Assigned task = In the listing below, print exactly the lines between the line holding "You are a GUI agent. The screenshot is 1470×2290." and the line holding "Conception Agence Web JM (762, 2252)", inclusive, and no more.

::::::::::

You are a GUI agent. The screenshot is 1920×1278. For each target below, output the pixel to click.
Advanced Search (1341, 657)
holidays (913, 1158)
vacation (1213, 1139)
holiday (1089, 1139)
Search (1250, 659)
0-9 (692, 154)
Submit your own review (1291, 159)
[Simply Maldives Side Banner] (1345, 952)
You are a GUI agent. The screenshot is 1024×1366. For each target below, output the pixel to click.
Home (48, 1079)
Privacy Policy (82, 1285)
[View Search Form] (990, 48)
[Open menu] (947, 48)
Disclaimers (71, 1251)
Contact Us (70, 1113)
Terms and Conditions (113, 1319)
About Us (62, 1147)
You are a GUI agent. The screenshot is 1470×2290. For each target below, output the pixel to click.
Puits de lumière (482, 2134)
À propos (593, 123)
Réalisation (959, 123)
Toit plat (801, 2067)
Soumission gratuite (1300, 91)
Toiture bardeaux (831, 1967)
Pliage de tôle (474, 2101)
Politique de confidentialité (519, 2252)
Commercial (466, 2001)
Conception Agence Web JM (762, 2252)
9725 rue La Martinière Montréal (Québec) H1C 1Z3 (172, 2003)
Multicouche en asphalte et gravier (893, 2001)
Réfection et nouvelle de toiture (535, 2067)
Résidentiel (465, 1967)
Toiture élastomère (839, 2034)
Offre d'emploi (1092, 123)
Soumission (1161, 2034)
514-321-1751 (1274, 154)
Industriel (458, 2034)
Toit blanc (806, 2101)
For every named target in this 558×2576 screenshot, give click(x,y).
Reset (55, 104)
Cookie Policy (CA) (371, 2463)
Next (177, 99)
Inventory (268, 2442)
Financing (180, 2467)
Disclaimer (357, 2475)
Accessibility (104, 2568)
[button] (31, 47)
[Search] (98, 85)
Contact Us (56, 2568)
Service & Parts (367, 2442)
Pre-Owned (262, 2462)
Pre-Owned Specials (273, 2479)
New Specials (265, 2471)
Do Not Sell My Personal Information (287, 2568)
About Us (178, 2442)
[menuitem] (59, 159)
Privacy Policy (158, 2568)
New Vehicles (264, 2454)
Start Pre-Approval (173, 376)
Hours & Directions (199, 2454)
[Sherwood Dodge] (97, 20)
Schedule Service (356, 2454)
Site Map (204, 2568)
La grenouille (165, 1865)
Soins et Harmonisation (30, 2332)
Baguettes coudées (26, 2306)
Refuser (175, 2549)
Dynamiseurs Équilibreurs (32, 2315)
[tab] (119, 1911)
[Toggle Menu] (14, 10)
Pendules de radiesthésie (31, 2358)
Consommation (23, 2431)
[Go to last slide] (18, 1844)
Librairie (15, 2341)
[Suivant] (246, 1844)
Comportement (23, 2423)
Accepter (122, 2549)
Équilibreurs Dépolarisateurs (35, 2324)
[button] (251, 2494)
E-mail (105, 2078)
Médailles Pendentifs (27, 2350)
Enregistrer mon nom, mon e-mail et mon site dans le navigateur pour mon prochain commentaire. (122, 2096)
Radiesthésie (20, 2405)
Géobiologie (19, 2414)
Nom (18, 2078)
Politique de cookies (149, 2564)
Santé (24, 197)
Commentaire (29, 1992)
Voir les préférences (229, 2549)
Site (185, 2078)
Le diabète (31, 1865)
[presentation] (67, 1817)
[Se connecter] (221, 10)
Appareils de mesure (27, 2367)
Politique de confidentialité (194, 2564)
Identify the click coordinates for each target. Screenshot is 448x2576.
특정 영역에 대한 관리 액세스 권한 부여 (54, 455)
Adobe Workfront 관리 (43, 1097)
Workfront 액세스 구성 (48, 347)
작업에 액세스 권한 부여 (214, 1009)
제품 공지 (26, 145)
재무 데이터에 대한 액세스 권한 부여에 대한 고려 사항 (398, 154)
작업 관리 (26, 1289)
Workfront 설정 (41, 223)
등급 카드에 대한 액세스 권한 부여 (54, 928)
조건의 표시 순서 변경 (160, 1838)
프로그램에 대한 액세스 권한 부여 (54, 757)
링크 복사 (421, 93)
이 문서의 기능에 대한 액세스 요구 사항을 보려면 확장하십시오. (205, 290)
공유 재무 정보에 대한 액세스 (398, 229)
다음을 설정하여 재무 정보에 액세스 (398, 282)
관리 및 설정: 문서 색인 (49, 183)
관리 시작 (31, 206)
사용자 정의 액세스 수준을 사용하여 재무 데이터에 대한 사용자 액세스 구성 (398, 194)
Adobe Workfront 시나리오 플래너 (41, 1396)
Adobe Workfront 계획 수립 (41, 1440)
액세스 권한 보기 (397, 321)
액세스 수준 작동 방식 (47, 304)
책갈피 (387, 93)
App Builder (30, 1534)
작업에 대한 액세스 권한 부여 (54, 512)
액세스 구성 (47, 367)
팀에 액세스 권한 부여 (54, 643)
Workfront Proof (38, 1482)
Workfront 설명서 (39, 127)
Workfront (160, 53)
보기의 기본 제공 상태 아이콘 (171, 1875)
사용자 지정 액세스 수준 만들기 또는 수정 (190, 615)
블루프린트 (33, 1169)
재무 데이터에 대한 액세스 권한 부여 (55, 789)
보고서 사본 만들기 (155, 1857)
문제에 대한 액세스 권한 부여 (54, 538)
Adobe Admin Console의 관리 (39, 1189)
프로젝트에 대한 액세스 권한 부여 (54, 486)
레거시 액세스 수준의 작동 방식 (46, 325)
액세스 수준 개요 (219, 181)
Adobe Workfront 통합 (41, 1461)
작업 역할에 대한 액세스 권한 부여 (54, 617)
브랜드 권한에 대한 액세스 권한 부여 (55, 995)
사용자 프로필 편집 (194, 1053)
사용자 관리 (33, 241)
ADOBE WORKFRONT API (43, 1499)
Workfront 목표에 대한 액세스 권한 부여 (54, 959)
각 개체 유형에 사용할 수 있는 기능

::::::::::

Result of this task =
You are a GUI agent. The screenshot is 1470×2290. For each target below, output the pixel to click.
Puits de lumière (482, 2134)
À propos (593, 123)
Réalisation (959, 123)
Toit plat (801, 2067)
Soumission gratuite (1300, 91)
Toiture bardeaux (831, 1967)
Pliage de tôle (474, 2101)
Politique de confidentialité (519, 2252)
Commercial (466, 2001)
Conception Agence Web JM (762, 2252)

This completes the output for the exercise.